start TEXT SECTION

The Frozen sequel, The Incredibles 2, plus...there's a new Disney Princess in town.

Posted on July 15, 2017, at 12:22 a.m. ET

Today at the Anaheim Convention Center, minutes away from Disneyland, thousands of Disney fans gathered for the D23 Expo, Disney's biennial showcase of what's going on in every corner of its business.

Jesse Grant / Getty Images

Audience members at Disney's D23 Expo 2017 in Anaheim, Calif.

Big news today — and big names — came out of the Disney Animation panel. No cameras or video were allowed, but here's some of what we saw and learned...

Wreck It Ralph 2

Walt Disney Animation Studios

The Wreck-It Ralph 2 presentation was the definite the highlight of the day.

Filmmakers Rich Moore and Phil Johnston revealed a new teaser trailer, where we see that Litwak's Arcade has gained wifi capabilities; Ralph and Vanellope battle over how to pronounce the word "wifi" ("Wee-fee?"). As they peek into the web, they get stuck, and shoot down the ethernet into the World Wide Web. Within, avatars, which look kind of like the Funko toy version of people, are mulling around. Ralph keeps getting stopped by avatars trying to hook him in with spammy offers like "See what this child star looks like now," or “Here’s how you can make $5000 a week from home.”

end TEXT SECTION
start DATA SHOWN

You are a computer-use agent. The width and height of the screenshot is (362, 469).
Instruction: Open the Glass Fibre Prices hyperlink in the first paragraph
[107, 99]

end DATA SHOWN

Transcribe the stretch of the Disney Animation panel article from "The Frozen sequel, The" through "saw and learned...". Work only from the Disney Animation panel article.

### TASK RESPONSE
The Frozen sequel, The Incredibles 2, plus...there's a new Disney Princess in town.

Posted on July 15, 2017, at 12:22 a.m. ET

Today at the Anaheim Convention Center, minutes away from Disneyland, thousands of Disney fans gathered for the D23 Expo, Disney's biennial showcase of what's going on in every corner of its business.

Jesse Grant / Getty Images

Audience members at Disney's D23 Expo 2017 in Anaheim, Calif.

Big news today — and big names — came out of the Disney Animation panel. No cameras or video were allowed, but here's some of what we saw and learned...